Except that trades probably make more money.

I was an autobody technician, and later. diesel mechanic. I make more now averaging 20 hours a week on Upwork.

Unless you are a business owner or a union member, you're probably not doing particularly well.


So he went on to hire lucky people. They all left after a year. 6 had won the lottery, 10 had got rich betting on crypto and the other 12 had set up a business on the side and make more money from that.

He had learned his lesson: next time he would discard the other half of the applicant pile.


WGU course content is a complete joke- I would look negatively on that if I saw it

Well I hope you're not in charge of hiring people.

I’ve known managers who automatically throw out resumes where candidates graduated from Devry or WGU unless they have really impressive work histories.

And this is coming from someone who graduated from a no name state college.


That doesn't surprise me.

I am 50 and don’t have anything to prove.

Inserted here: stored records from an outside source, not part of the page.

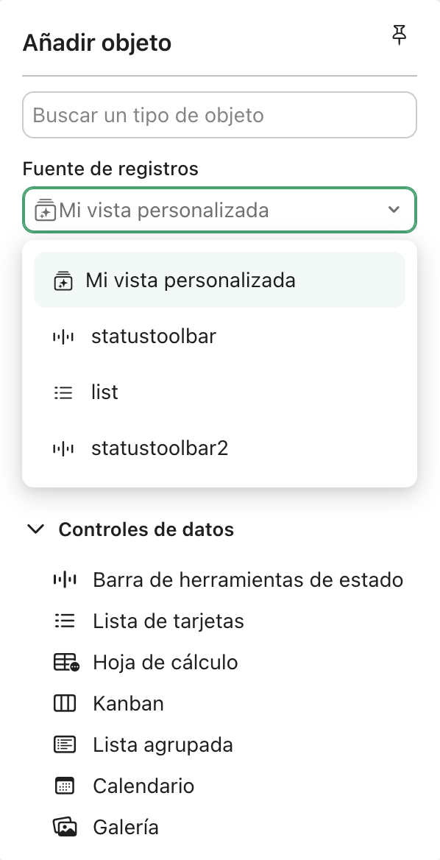Click inside the Buscar un tipo de objeto field
440x860 pixels.
point(219,115)
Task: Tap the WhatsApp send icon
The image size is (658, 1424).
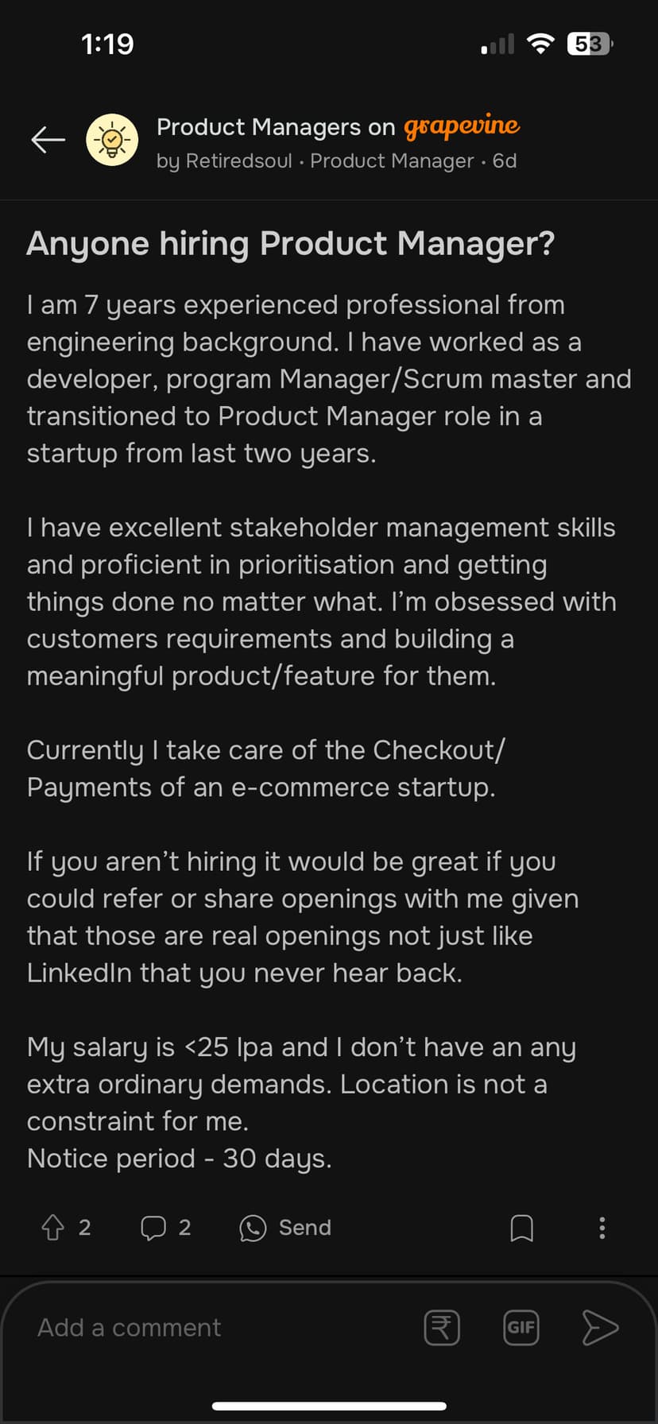Action: [253, 1228]
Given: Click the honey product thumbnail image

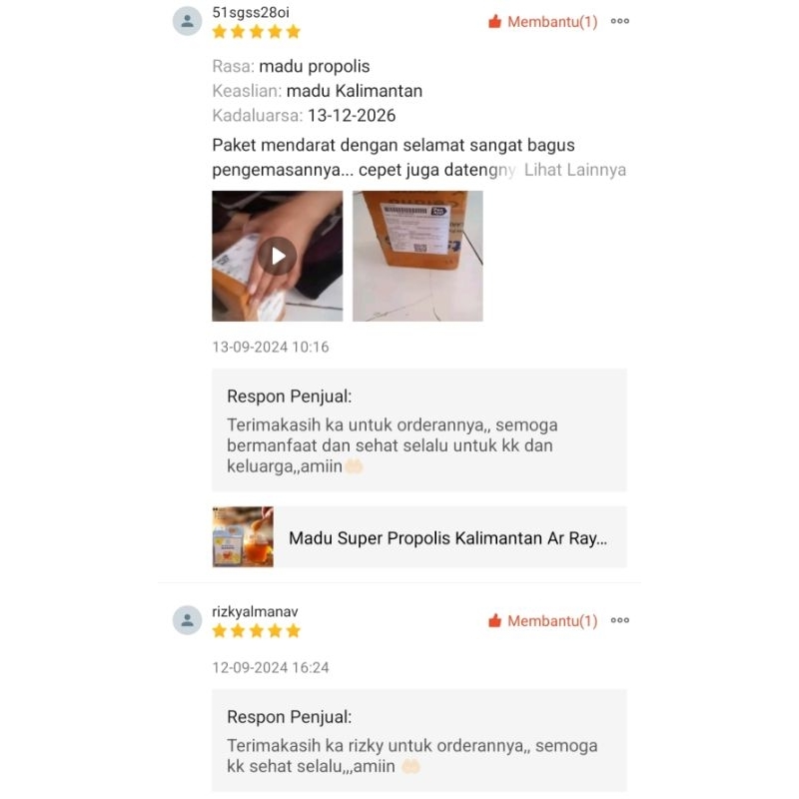Looking at the screenshot, I should click(x=243, y=537).
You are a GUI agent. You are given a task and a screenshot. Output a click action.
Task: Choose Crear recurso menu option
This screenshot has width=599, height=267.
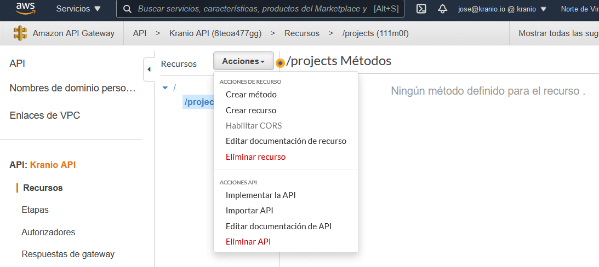(x=251, y=110)
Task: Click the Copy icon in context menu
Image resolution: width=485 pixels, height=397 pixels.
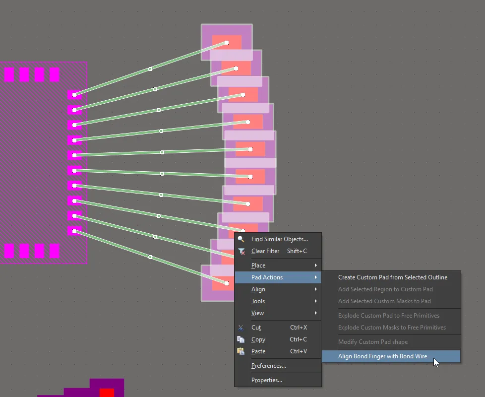Action: click(x=241, y=339)
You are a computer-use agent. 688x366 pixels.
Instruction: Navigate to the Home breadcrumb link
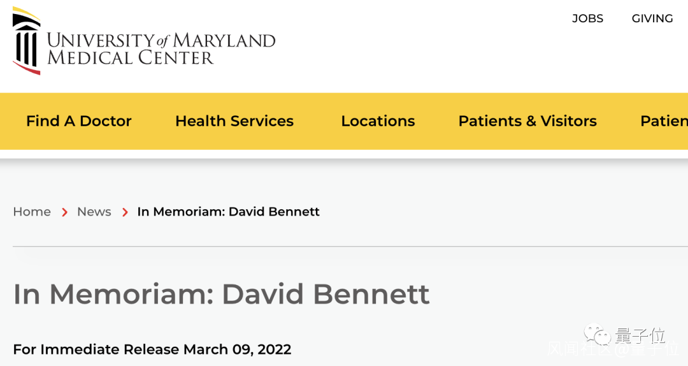click(32, 212)
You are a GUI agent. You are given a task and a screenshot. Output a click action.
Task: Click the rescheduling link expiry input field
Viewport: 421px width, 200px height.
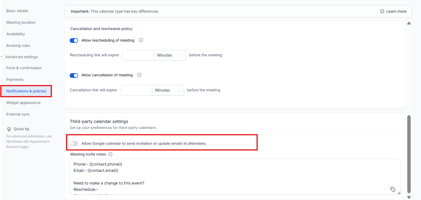138,55

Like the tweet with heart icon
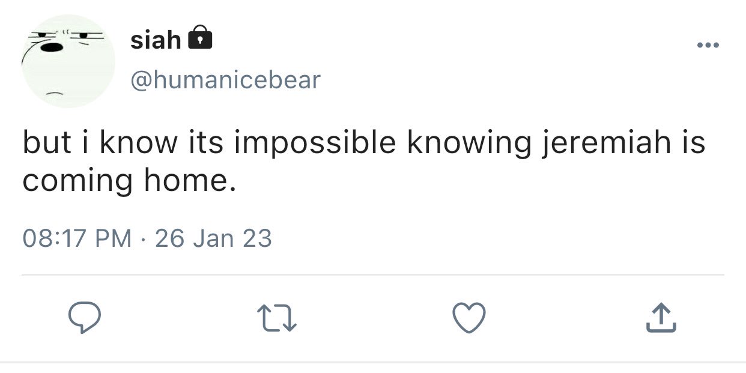(x=469, y=318)
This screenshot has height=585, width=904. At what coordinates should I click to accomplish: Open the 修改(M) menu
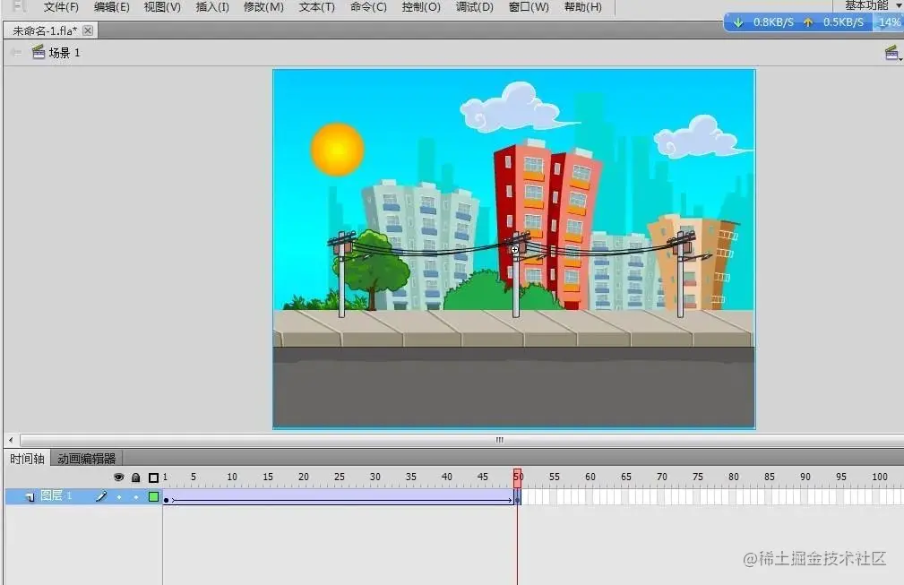(x=263, y=7)
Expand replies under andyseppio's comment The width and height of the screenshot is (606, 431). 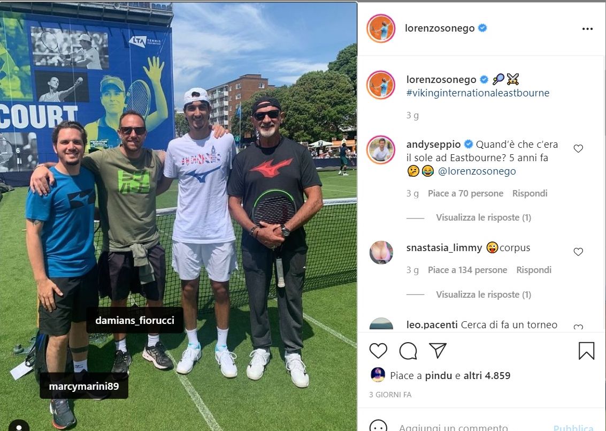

I’ve done my time at a “FAANG” and the only reason I’m not at another one right now is that they insisted on RTO.

Also I rather get an anal probe with a cactus than ever work for any large company again.


I hear that. My 3 months with Akamai felt like the absolute best case scenario for big corporations. It was pretty good, but I am just not wired up for the corporate cringe that comes with any organization like this.

(yes I’m throwing up in my mouth while responding)

From the thousand-foot view, I actually saw a dynamic environment where operating within a matrixed organization and aligning cross-functional stakeholders were essential levers for driving scalable outcomes. While enterprise-level ecosystems inevitably present change management challenges, I found that viewing the experience through a lens of strategic growth and operational optimization made it incredibly rewarding.


ha ha, nicely done.

that's MBAspeak for those who don't recognise it.

been more than once in such bigcos that used it, heard the talk, e.g."we gotta get our messaging right", "don't rock the boat", "our culture / mission / vision / values", brainwashing-type promotional videos created by the corporate communications department being played, while everyone nods and beams fixed plastic smiles, as though it's a national anthem being played.

so i can recognise it.

MBAspeak is a descendant of Newspeak.

https://en.m.wikipedia.org/wiki/Newspeak


Could you elaborate? I'm curious in which ways their course may be lacking.

I was a faculty member there for a few years and I completely agree.

The time sink is real, but (at least for me personally), there is a sense of accomplishment when I get a a credential that is rarely felt when completing a "project".

(I control how I learn and absent a professor being a dick and purposely setting up an exam that 3/4 of the class bombs, learning is a joy compared to the politics, power games and sometimes even incompetence encountered at "work").


I tried to apply to wgu but got stuck in some bureaucratic hell. Have a degree in an unrelated field. Also have ap credits from 20 years ago. Wgu demands I send them the ap credits but at this point there is basically no way to get them from the college board.

I feel like someone who has been employed in tech for 15 or more years should simply be able to test out of a lot of these requirements anyway.

Didn't the AP credits go towards the unrelated degree already? I doubt you can use them twice. If anything you should be able to use whatever course credit they gave you the first time as evidence of completing the course using your transcript from the first degree.

Wgu asked for my college transcript which listed the ap courses. After I sent them the transcript they asked for the ap scores.

Telling them they are 20+ years old, I have no way of getting them, and I am fine retaking the courses led absolutely no where.


weird, although college board is still around, if they aren't able to validate AP results, I don't know why they even exist.

True enough, and given that no company under 1000 headcount bothers to verify bachelor's degrees, OP should just lie to get through the initial filter.

Funnily enough, I tried wording my Berkeley Bootcamp a little differently on my resume to be a little more ambiguous at one point in time. I got called out on that pretty quick. Not my a company, but by someone I had review it.